Scientific classification
- Kingdom: Plantae
- Clade: Tracheophytes
- Clade: Angiosperms
- Clade: Eudicots
- Clade: Asterids
- Order: Asterales
- Family: Asteraceae
- Genus: Erigeron
- Species: E. radicatus
- Binomial name: Erigeron radicatus Hook.
- Synonyms: Erigeron huberi S.L.Welsh & N.D.Atwood; Erigeron inamoenus A.Nelson; Erigeron macounii Greene;

= Erigeron radicatus =

- Genus: Erigeron
- Species: radicatus
- Authority: Hook.
- Synonyms: Erigeron huberi S.L.Welsh & N.D.Atwood, Erigeron inamoenus A.Nelson, Erigeron macounii Greene

Species of flowering plant

Erigeron radicatus is a North American species of flowering plant in the family Asteraceae known by the common names Hooker's fleabane and taproot fleabane The species grows in central Canada (Alberta, Saskatchewan) and parts of the north-central United States, primarily the northern Rocky Mountains and the Black Hills. It has been found in Idaho, Montana, Utah, Wyoming, Colorado, Nebraska, and South Dakota, with a few isolated populations reported from North Dakota.

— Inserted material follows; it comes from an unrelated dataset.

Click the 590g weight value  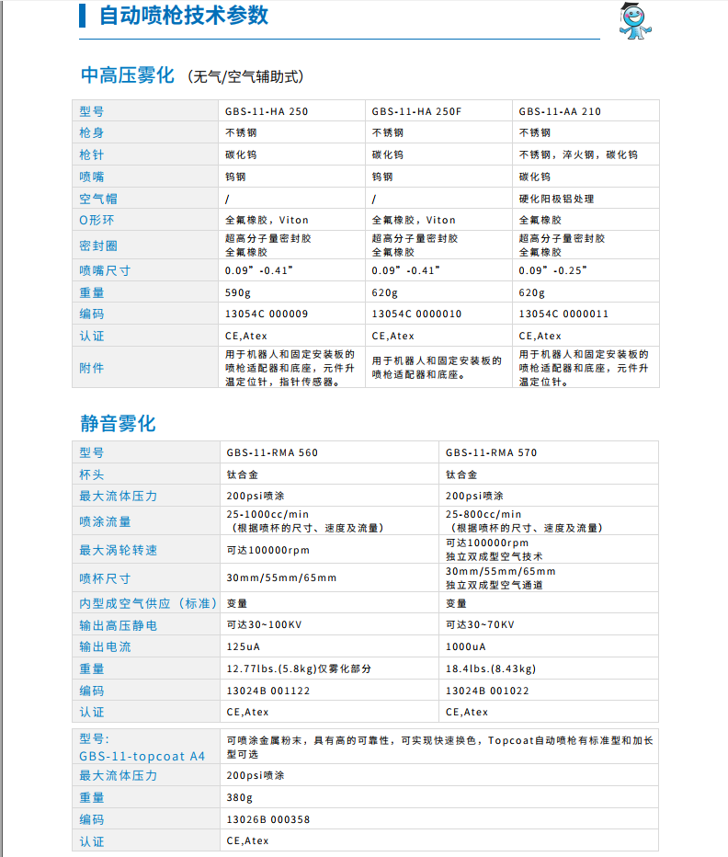(x=238, y=292)
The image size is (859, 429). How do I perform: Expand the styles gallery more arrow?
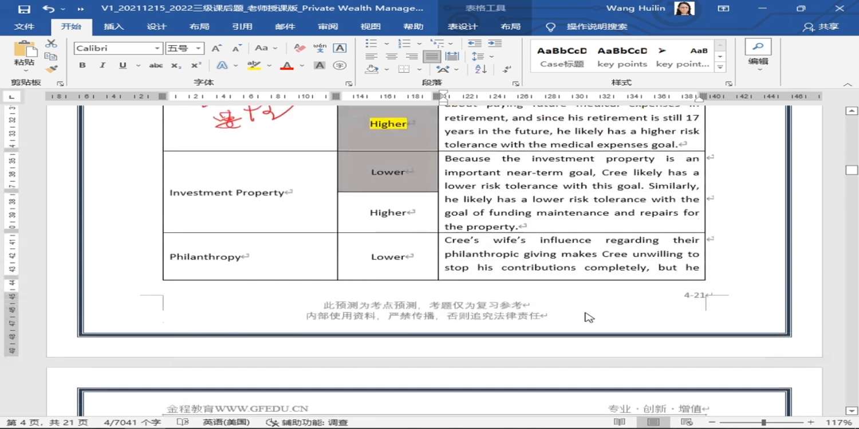tap(720, 67)
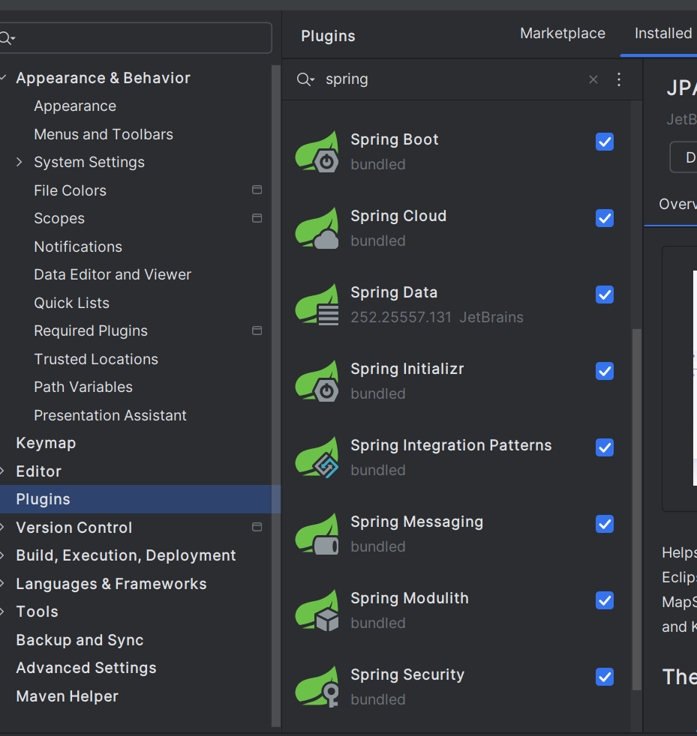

Erigeron radicatus is a small perennial herb up to 12 centimeters (4.8 inches) tall, producing a woody branching caudex. The plant generally produces only 1 flower head per stem. Each head has 12–85 purple or white ray florets surrounding numerous yellow disc florets. The species grows on rocky slopes, ledges, ridges, and cliff faces at high elevations.